第1話 軽音楽部には


「きた、きた、きたっ……!」


 広い体育館、窮屈なほど密集した入学式とホームルームを終えると、生雲の名前を呼んで止める声を聞きもせず、鼻息を荒くして一年二組の教室を飛び出した。


 まだ入学初日。新しい場所、新しいクラスメイト。張りつめていた糸がやっと緩んだ。「初めましてよろしくお願いします」というような初々しい挨拶を交わしている教室は騒がしい。これから一年間をともに過ごす仲間たちに目をくれずに、生雲は真っ先に抜け出したのだ。

 右も左もわからなくても、未知なる校内をがむしゃらに突き進む。


 昨日は緊張でなかなか寝付けていない。新しい環境というよりも興奮のせいだ。新品の学ランが、これからまだまだ成長するからと大きめのサイズで、生地が固くて着心地が悪い。加えて入学式。座りっぱなしで長い話を聞かされ続けた。行事ごとに聞かされ歌わされ続ける国歌と初めて聞く校歌。永遠と式が終わらないのではないかと思うほど今日の式典にうんざりしていた。

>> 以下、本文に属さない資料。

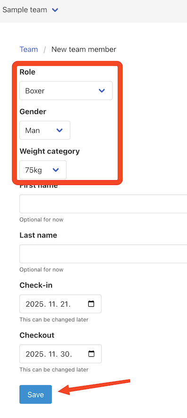Focus the Last name text field
Screen dimensions: 187x418
point(103,254)
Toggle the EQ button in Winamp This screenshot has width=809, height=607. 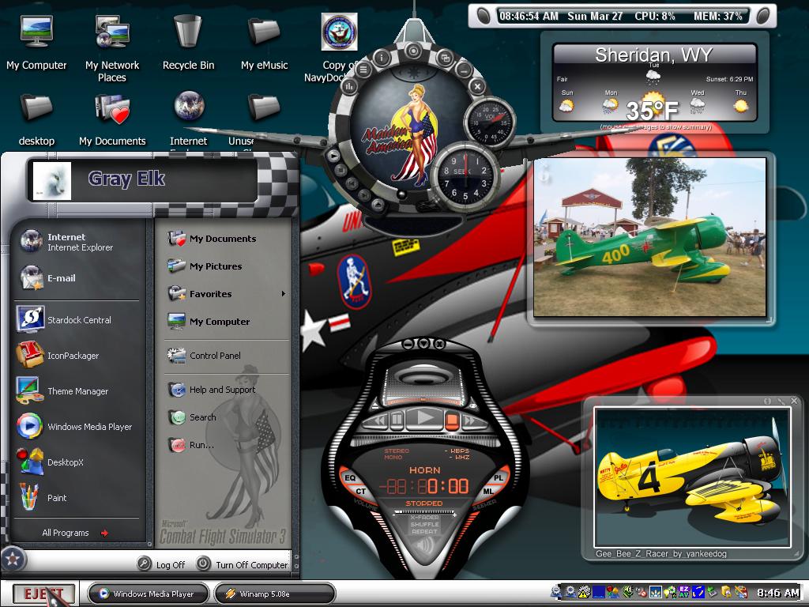point(350,478)
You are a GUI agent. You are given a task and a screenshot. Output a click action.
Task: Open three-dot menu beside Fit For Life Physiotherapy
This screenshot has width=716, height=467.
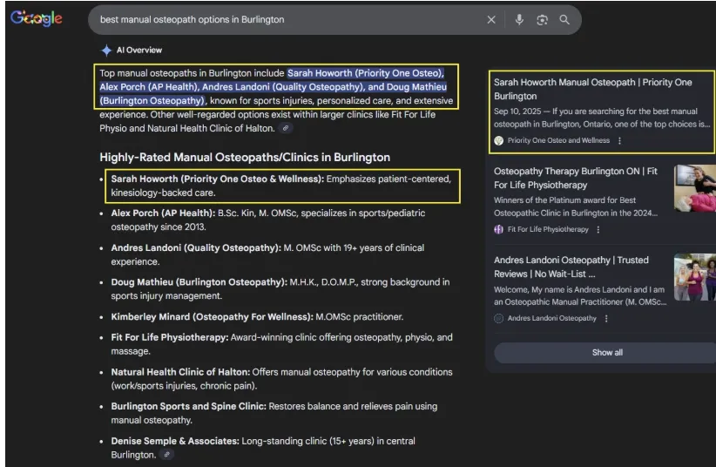click(598, 229)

 たった半日の出来事であったが、蓄積された疲労にどう考えてもコンディションは最悪だ。それでも足取りが軽いのは、ここが憧れていた【羽宮はねみや高校】であることが起因している。


 廊下では家庭科部、書道部と主に文化部の部活が新入生を勧誘すべくあちこちでビラを配ったり声をかけて勧誘している。その様はまるでナンパのようだ、と思いつつも生雲は目的の部活――軽音楽部がないことを確認して突き抜けた。

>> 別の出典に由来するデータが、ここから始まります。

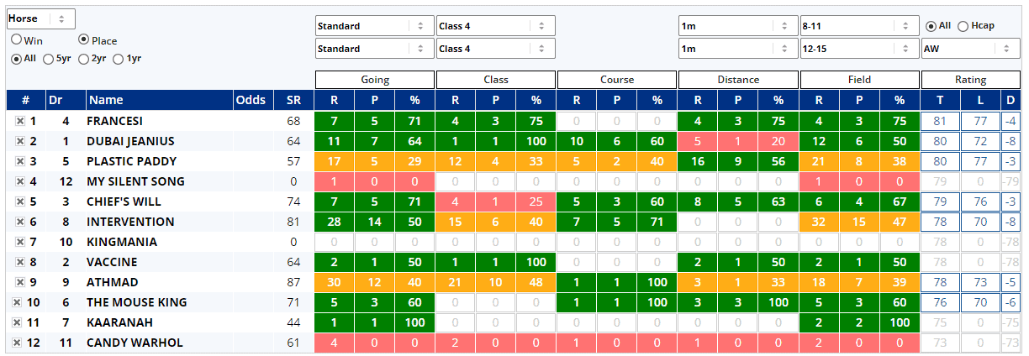This screenshot has width=1029, height=356.
Task: Expand the 8-11 field size dropdown
Action: (x=858, y=26)

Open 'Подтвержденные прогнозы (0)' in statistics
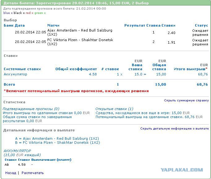[31, 109]
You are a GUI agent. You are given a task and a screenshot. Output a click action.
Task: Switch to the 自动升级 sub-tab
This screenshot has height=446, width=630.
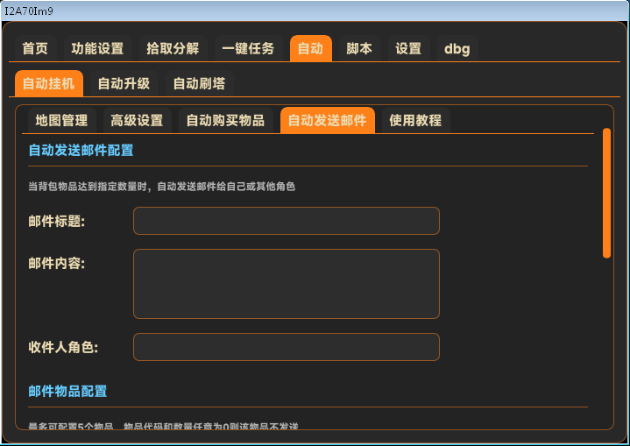tap(124, 84)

 新入生の教室は本校舎の最上階である四階。そこから階段を使って一気に一階まで降りる。昇降口には屋外を活動拠点としている運動部の先輩たちが帰路に就く新入生の勧誘に精を出している。


(さすがにこんなところで勧誘はないよね……?)


 軽音楽部といえば、文化部。文化部といえば活動場所は屋内だろう。わざわざ帰ろうとして、外に向かう人を再び校内に引きずり戻すようなことはしないはず。

 生雲は校内に留まることにした。

 下へと降りる際や、登校時に確認した昇降口までの間にあったのは各学年の教室だけである。全学年八クラスあるので、それなりの数の教室だ。

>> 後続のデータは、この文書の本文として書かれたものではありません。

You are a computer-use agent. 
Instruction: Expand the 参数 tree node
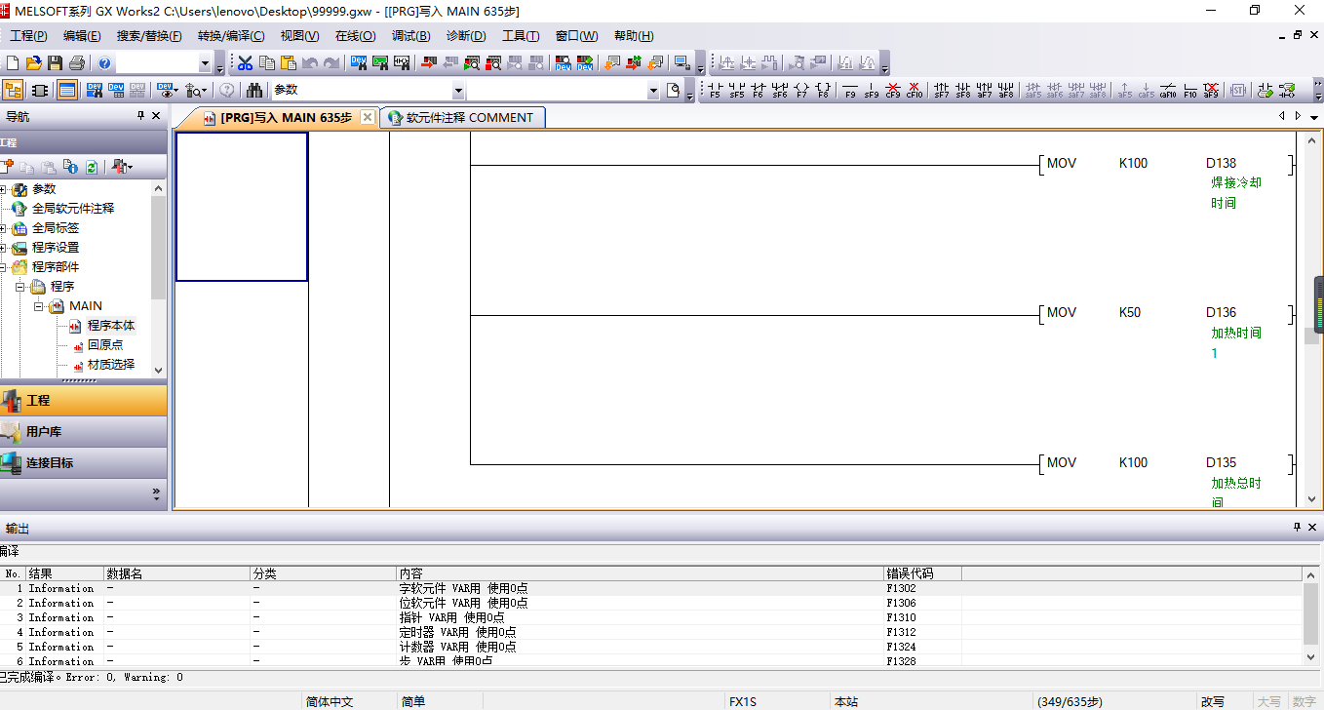(4, 189)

 軽音楽部は音楽の一種なのだから、活動場所は教室ではなく、音楽室かほかの防音室のはず。

 校内の地図を頭の中で組み立てて、他にたどり着けていない場所を思い浮かべる。体育館や武道館は運動部が使っているだろうから、音楽室などがありそうな別棟へと足を向ける。


 教室がある本校舎。その隣につながる特別棟。一階の通路を経由し向かえば、遠くで声が聞こえる程度で人の姿は見当たらない。

 一階の端から端へと歩き、その後ワンフロアずつ上がって同様に音楽室を探す。すると、四階についてやっと音楽室と書かれたプレートが掲げられている部屋を見つけた。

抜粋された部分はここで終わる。